======== Reading text
I have been grateful to Barry Smylie, Jim Andrews, Deena Larsen and other hypertext writers for their explication of the process and thinking that has gone into their works. It's far easier to move on to the next problem than it is to write about the labyrinthine details of construction. The Director/Shockwave version that you will access on this disk is not only unfinished, it is at the very stage that the multi-media artist junks the whole thing and starts over. In the new version which emerges, the features that need to be there will stubbornly remain, and the jetsam of several exploratory drafts will be pruned out. The process of starting over is particularly important in this case, because I was learning Director as I went along.
================
→ Written exercise A
According to the reading text, what was the writer learning while building the Director/Shockwave version?
The listing that comes next has no connection to the reading text.
======== Given data
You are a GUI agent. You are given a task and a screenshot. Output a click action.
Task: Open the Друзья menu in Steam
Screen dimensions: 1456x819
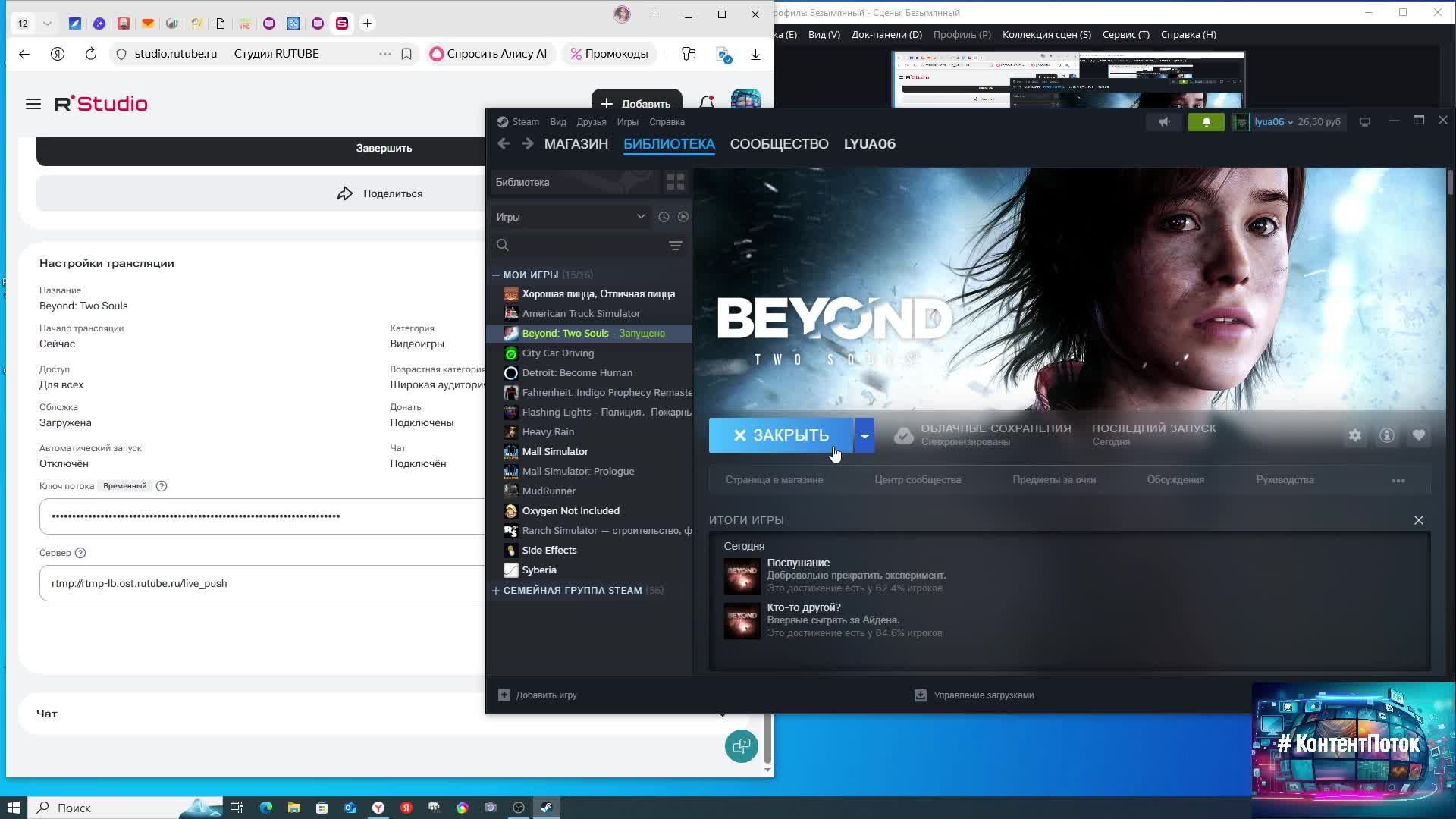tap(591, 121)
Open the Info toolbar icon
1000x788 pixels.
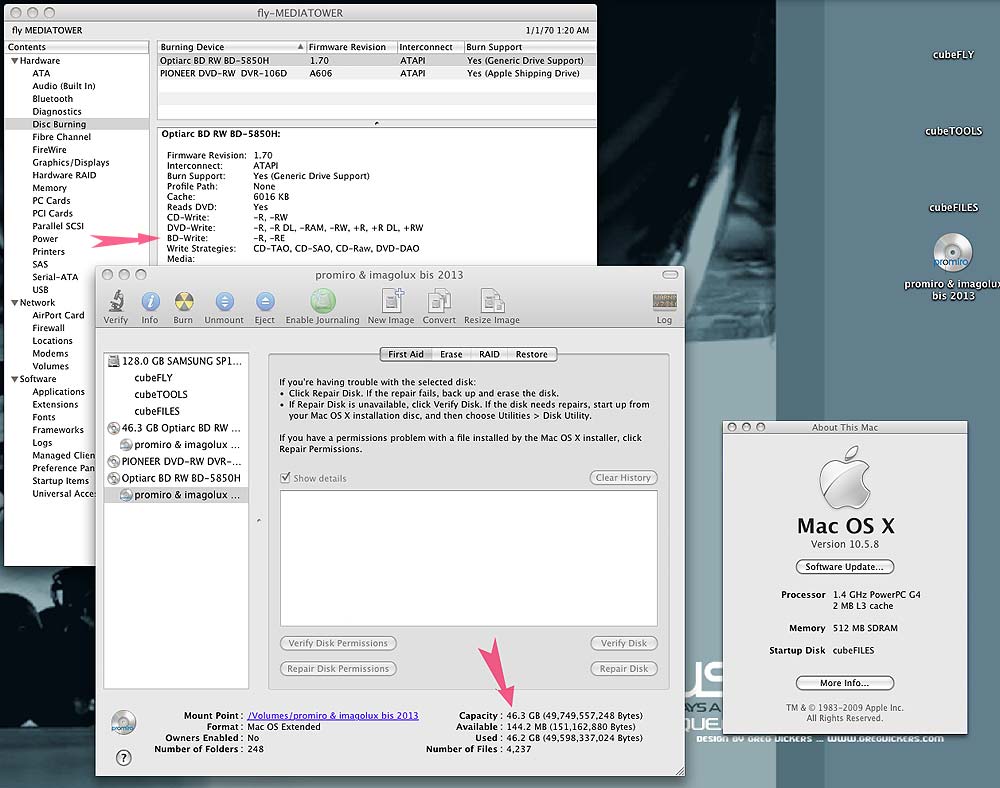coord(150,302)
================
→ Written exercise B
Pull out each line of the listing that contains the word "Open".

→ Written solution A
Director.

→ Written solution B
Task: Open the Друзья menu in Steam
Open the Info toolbar icon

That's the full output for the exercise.